Tout à fait d'accord.
L'islamophobie repose sur les mêmes arguments et réflexes que ceux qui ont présidé au sort fait à la Vénus Noire.
Cette intention aussi devait être dans la tête du metteur en scène, Abdellatif Kechiche.
A+, Christian



Jacqueline

Il était hard vrai de vrai, comme l'était la représentation des peuples colonisés par les colonisateurs dans une société positiviste. Il pose aussi beaucoup de questions :

- les relations du maître et de l'esclave mais pas tout à fait au sens de Hegel mais plus particulièrement dans celui de la complaisance de la victime à l'égard de son agresseur.

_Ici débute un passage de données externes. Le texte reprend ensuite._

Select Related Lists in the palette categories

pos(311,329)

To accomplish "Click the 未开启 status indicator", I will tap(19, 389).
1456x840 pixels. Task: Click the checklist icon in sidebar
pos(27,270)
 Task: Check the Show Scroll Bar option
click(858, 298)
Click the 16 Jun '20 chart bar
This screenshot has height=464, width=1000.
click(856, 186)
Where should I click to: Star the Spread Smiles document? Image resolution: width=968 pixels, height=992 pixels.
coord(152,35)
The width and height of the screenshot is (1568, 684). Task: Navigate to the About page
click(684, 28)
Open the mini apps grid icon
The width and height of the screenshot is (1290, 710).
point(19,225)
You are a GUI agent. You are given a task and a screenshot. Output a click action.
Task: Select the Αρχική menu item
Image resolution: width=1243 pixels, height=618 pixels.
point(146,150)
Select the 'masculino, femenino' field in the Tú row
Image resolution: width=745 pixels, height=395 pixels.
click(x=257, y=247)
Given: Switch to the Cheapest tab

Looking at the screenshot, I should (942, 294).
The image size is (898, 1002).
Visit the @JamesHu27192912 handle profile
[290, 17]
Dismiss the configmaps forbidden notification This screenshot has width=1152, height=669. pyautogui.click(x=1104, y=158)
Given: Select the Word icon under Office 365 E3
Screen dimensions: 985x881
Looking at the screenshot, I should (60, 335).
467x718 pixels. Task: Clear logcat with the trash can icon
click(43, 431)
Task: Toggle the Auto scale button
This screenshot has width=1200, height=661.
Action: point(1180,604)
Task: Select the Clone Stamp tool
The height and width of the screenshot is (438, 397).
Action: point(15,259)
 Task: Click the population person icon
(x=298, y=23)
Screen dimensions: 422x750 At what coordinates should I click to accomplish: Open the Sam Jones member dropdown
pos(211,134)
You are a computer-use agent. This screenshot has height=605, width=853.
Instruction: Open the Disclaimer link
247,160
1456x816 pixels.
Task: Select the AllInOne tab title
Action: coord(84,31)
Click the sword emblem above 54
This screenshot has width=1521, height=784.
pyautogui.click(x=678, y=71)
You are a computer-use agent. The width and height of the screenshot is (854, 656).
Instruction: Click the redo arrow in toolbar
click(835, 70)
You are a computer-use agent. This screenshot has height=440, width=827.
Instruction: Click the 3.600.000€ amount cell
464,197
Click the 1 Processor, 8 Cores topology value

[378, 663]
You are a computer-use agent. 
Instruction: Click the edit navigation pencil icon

- l'Africain qui doit jouer au "sauvage", tromper les spectateurs qui ne demandent qu'à être confortés dans leurs à priori, d'ailleurs ils ont payé pour ça, pour avoir des émotions fortes

- la violence que s'impose certains artistes dans des performances devant celui qui regarde. Est-elle de l'art ? 

- le mercantilisme qui vend et achète les services de femmes, d'abord pour faire un spectacle de domptage d'un animal ou d'une femme

- comment le moulage du corps a-t-il pu être exposé au Musée de l'homme jusqu'en 1972 ou 74, sans soulever la désapprobation d'anthropologues humanistes ?

Ce film rappelle bien le peu de considération, que les sociétés qui ont été le berceau de la Déclaration universelle des droits de l'homme, avaient il n'y a pas si longtemps, pour leurs congénères ne partageant pas leur culture. N'a-t-on pas entendu à Dakar il y a peu que l'Africain tardait à rentrer dans l'Histoire ?

Les Canaques exposés au zoo de Vincennes, comme des animaux exotiques, pendant l'Exposition universelle avant guerre se souviennent encore.

Film donc intéressant mais qui fait mal.... Jacqueline M


Aline
Bonjour Marc voici à la suite de Christian et Jacqueline quelques lignes au sujet de "vénus noire".
Merci à Christian et Jacqueline qui ont répondu à ma sollicitation. Je rejoins tout à fait leurs analyses pertinentes et j'ajoute mes commentaires.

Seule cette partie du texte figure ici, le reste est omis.